I can often empathize with a blogging friend, Bibliomom.  As a single mom of two, she is going through an awful lot of things that I have had to deal with in my life.  She once posted a picture of the Christmas tree she bought only to find out that it was a lot bigger than it had looked when she picked it out.  She had trouble getting it inside her door.

This reminded me of the last Christmas my kids and I had a real tree for a long, long time.  Parts of this have been posted previously but I am adding some other Christmas tree memories.

We had always had real Christmas trees, not an  artificial one.  That’s how it was when I was a child and when I married, we always got real ones too.

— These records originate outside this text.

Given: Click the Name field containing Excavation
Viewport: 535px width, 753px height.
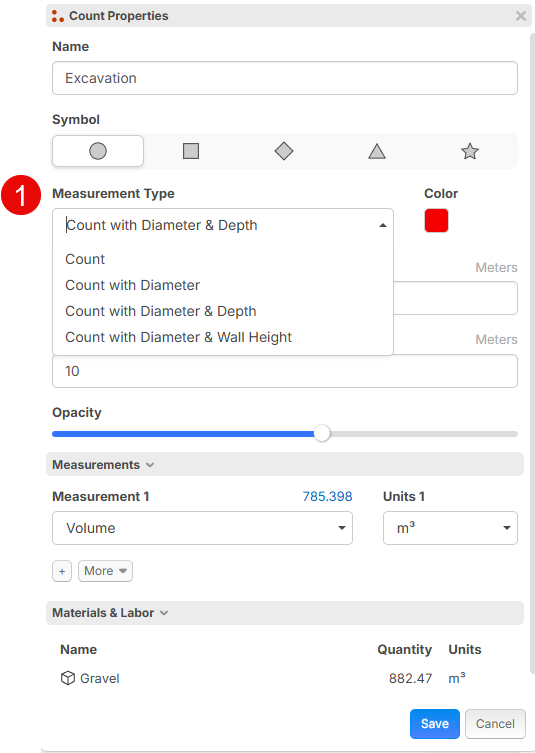Looking at the screenshot, I should pos(285,78).
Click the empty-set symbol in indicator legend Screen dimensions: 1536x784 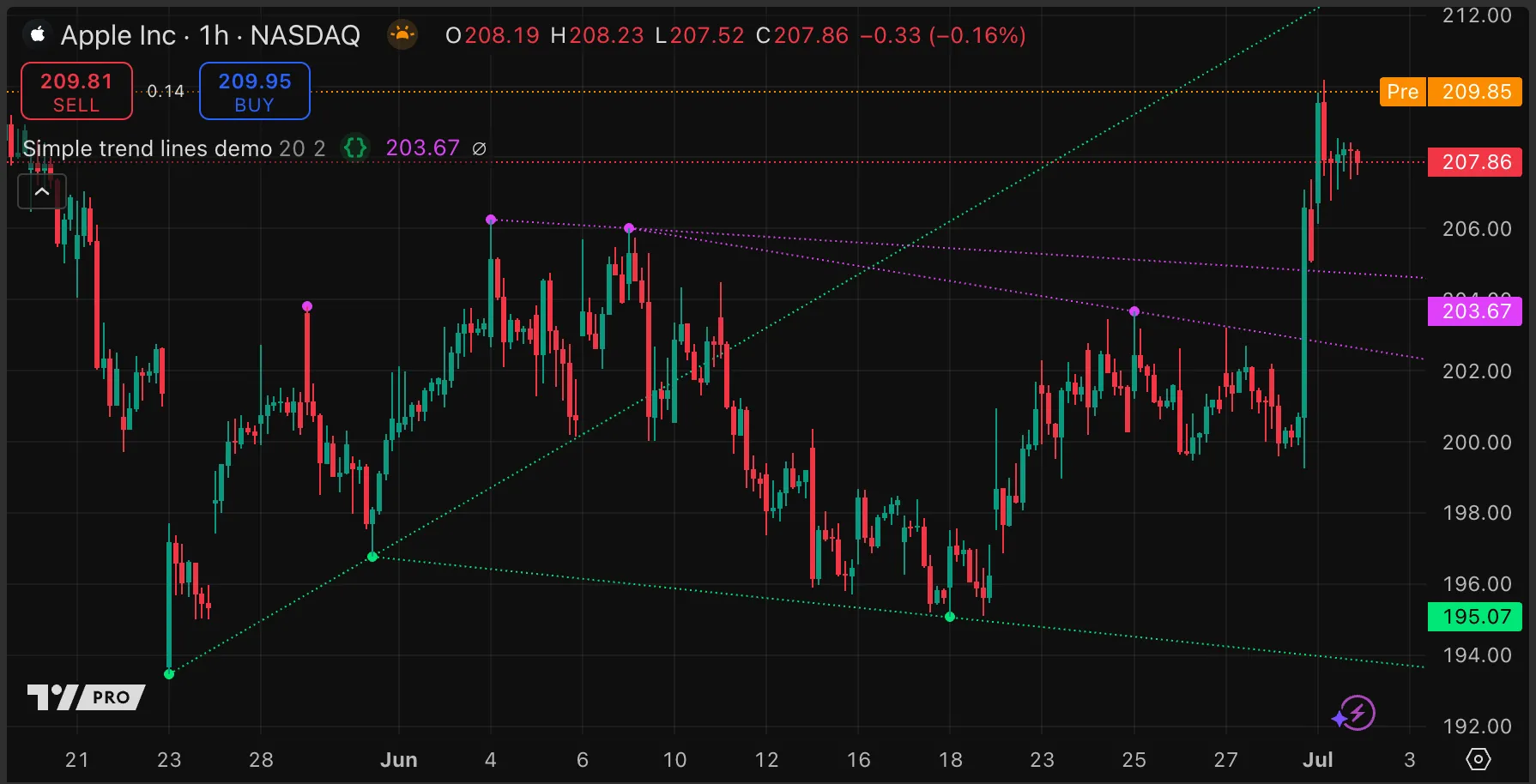[480, 148]
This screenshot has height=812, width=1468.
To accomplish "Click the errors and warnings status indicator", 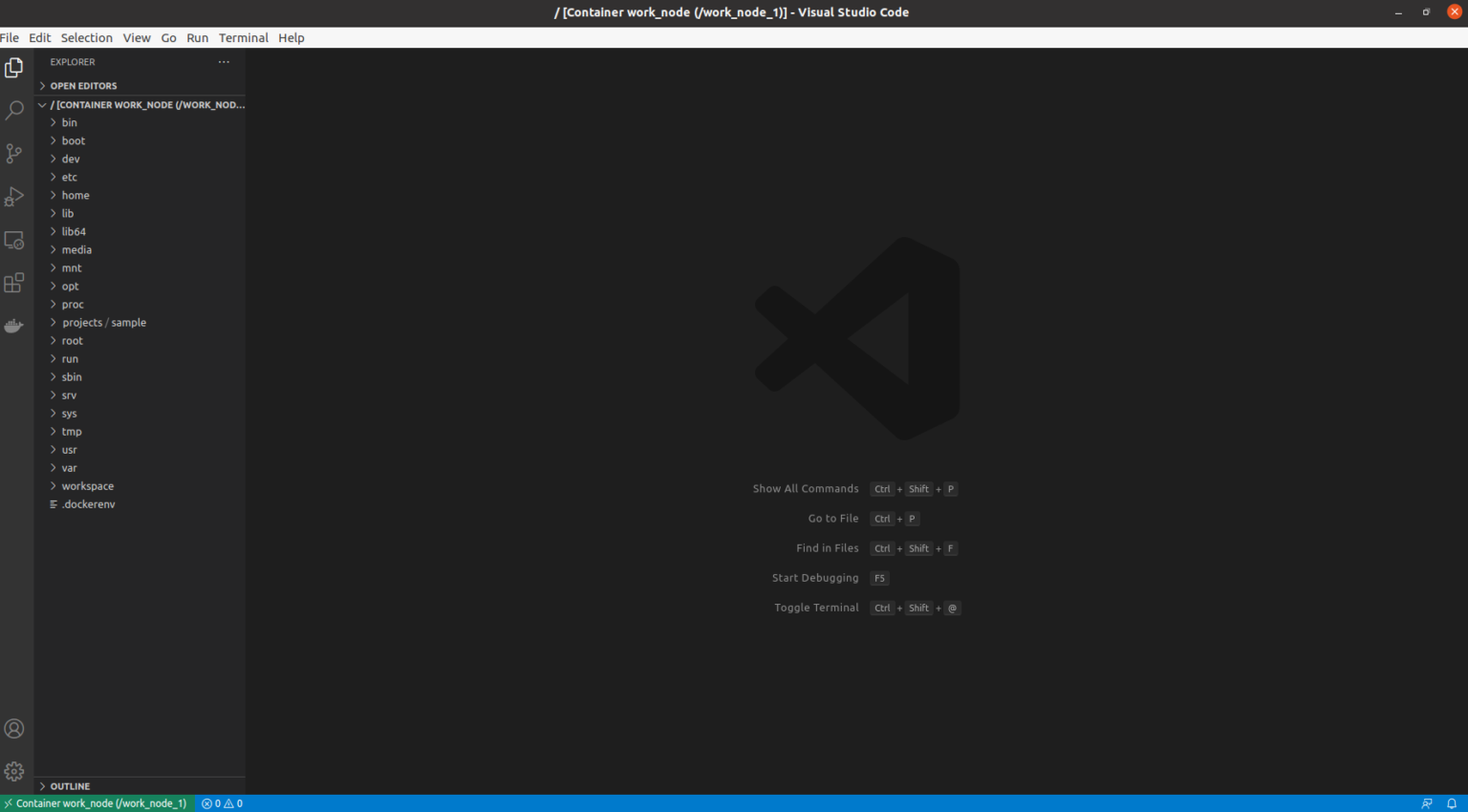I will (x=220, y=802).
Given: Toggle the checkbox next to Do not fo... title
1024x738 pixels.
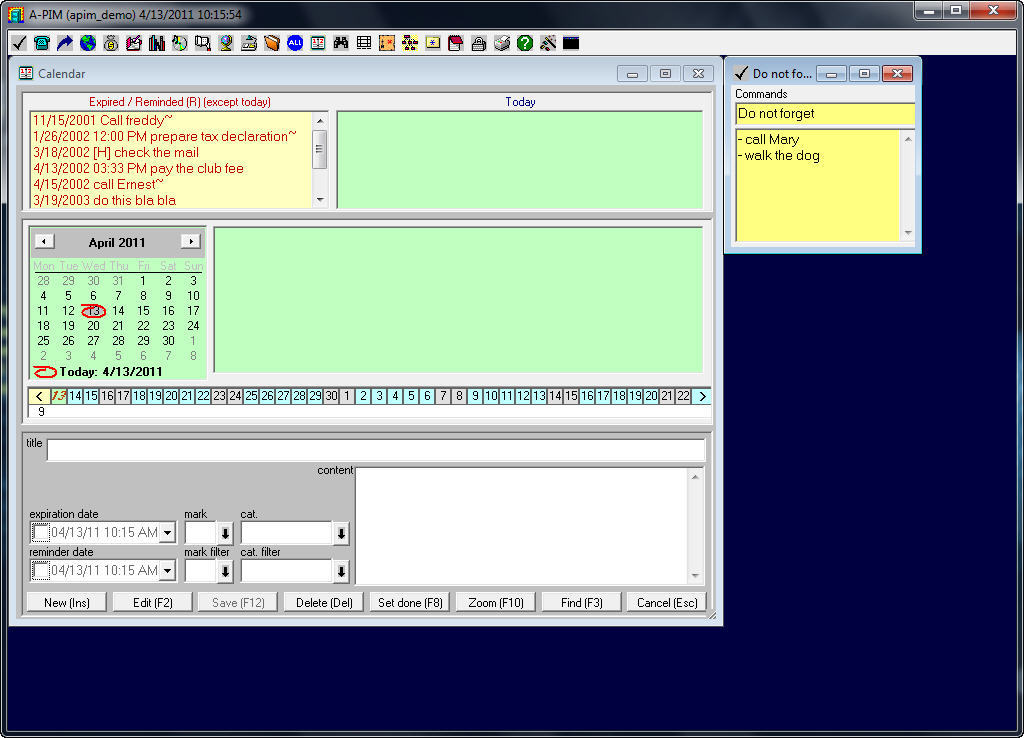Looking at the screenshot, I should click(x=741, y=72).
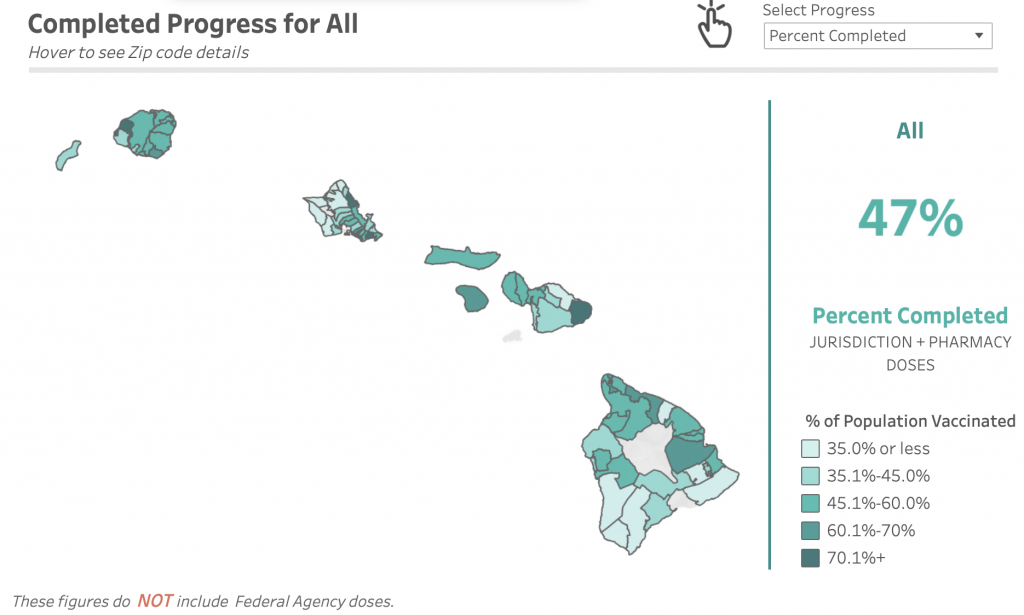The width and height of the screenshot is (1024, 615).
Task: Select the 35.1%-45.0% legend swatch
Action: [x=810, y=476]
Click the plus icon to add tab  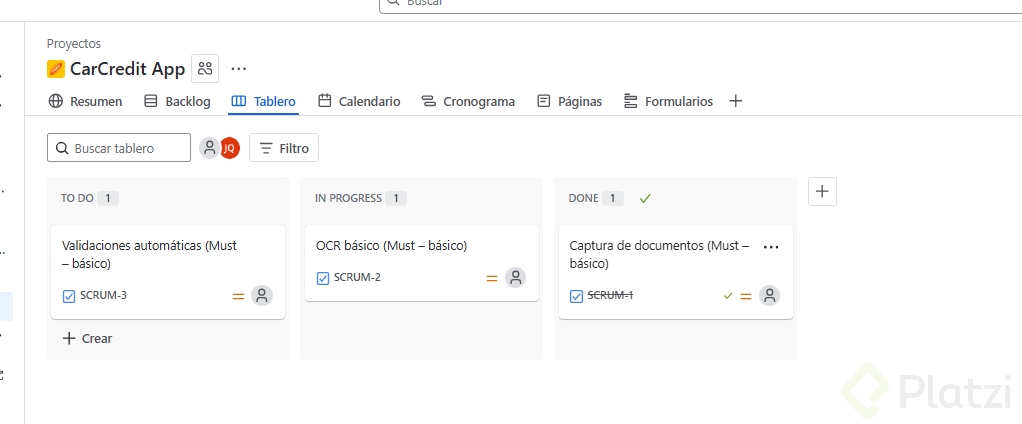pyautogui.click(x=736, y=101)
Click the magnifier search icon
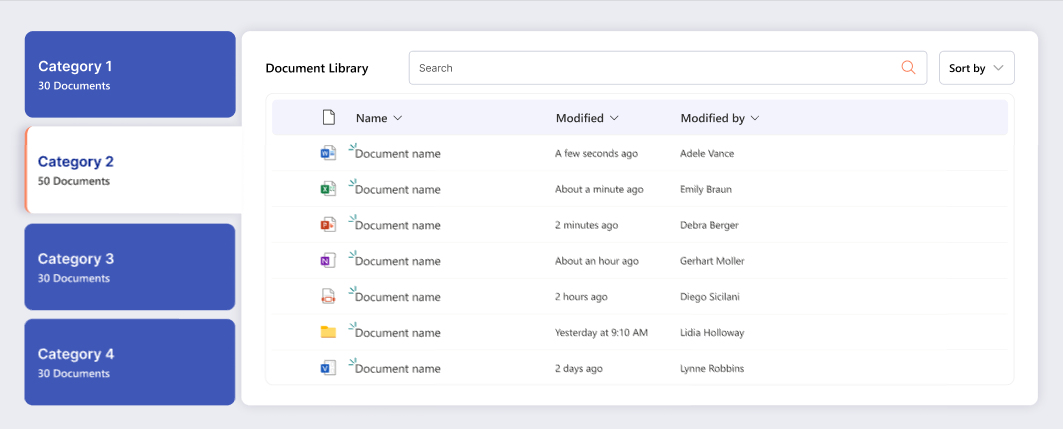1063x429 pixels. (908, 68)
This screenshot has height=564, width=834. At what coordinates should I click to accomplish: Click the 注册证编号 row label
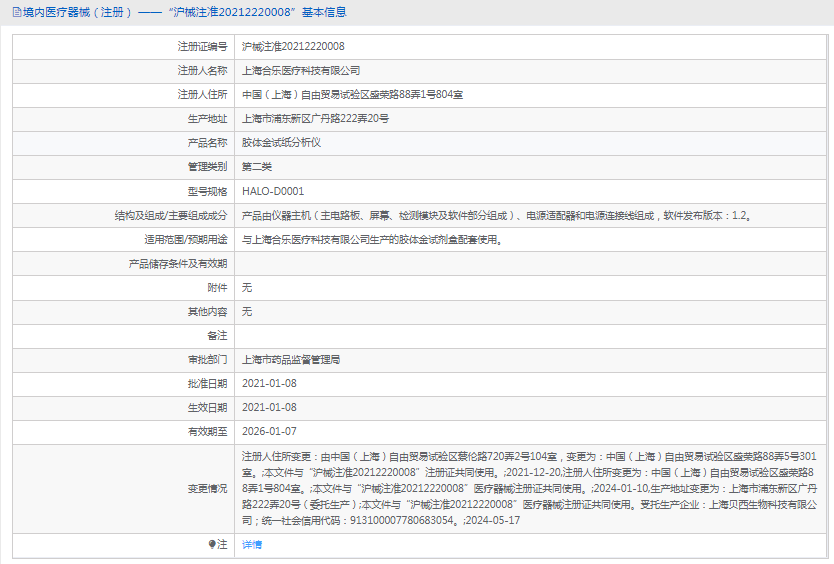(x=202, y=47)
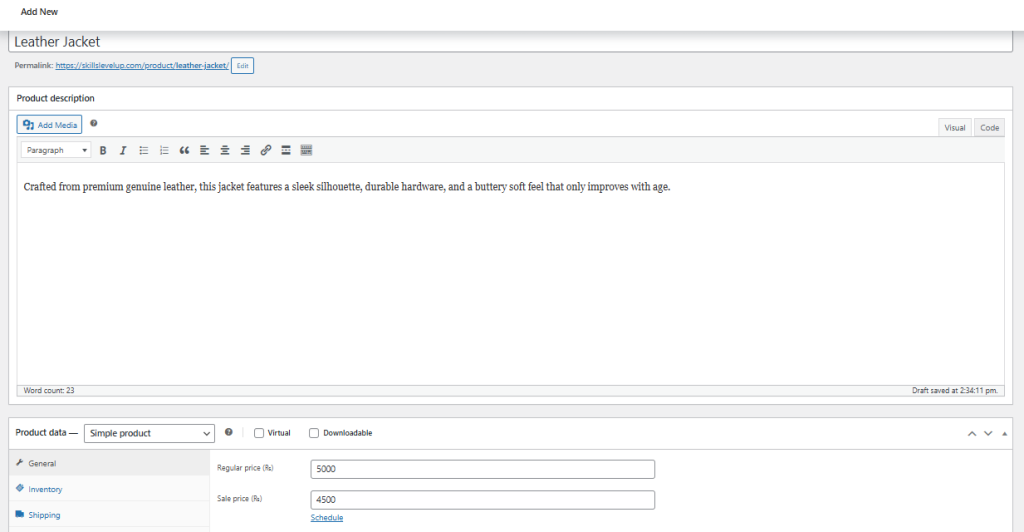Show the toolbar toggle (kitchen sink)
The image size is (1024, 532).
click(x=307, y=150)
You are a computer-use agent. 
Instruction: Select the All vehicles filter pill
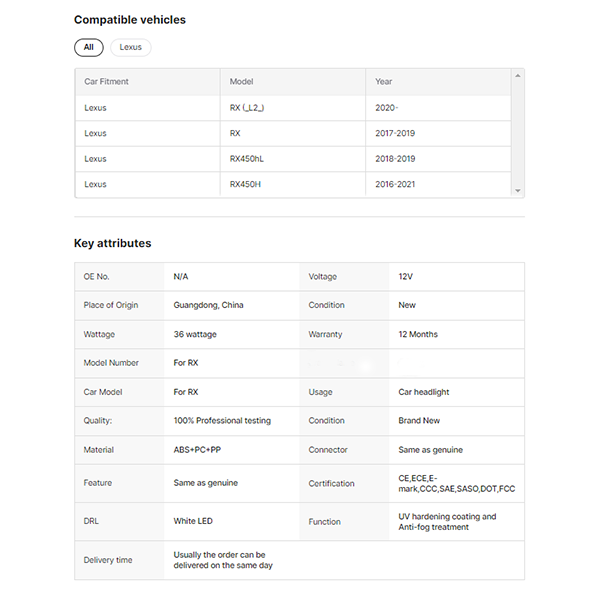[88, 47]
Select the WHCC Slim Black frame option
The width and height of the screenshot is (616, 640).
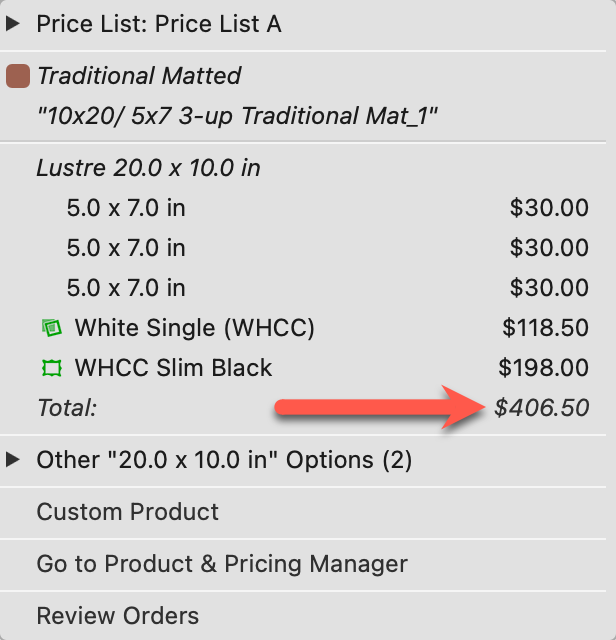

In November of 1992, my husband left home, leaving the three kids and me behind.  When it was time to go out to get our tree the following month, the three kids and I went out and bought a real tree.  We always had a big 7 foot tree in that house so that’s what I picked out that year.  The guys at the Christmas tree lot tied it to the top of the car for us and we drove home.  When we got home, it became obvious that we had a problem.  First, in their infinite wisdom, the guys had tied the tree to the open windows of my station wagon.  We couldn’t get the doors open.  My son climbed out the window and went in and got some scissors to let us out of the car. By the time he got out, the girls had also climbed out their windows and I was the only one waiting, patiently, to be let out.  He didn’t cut the whole rope/twine.  He just pulled on it to get the door open enough for me to get out and cut one bit of the twine.  Then we had another problem.  The tree was too big and heavy for the kids and I to take it off the top of the car.  We couldn’t even reach it.  I went inside and called friends and a couple of the neighbors but no one was home or couldn’t help for one reason or another.  I called the kids’ dad but he said he wouldn’t come until the next time it was his turn to get the kids, in a few days.  I couldn’t leave the tree up there and drive all over town with it that way for three days.  Finally one friend called back and said her husband could come but not until the next day so the tree stayed on the car over night and in the morning, I drove the kids to school with the tree on top of the car.  I also picked them up after school with it up there.  Finally, my friend and her husband came and got it in the house for us.  It’s a good thing it was very cold or the poor tree would have died!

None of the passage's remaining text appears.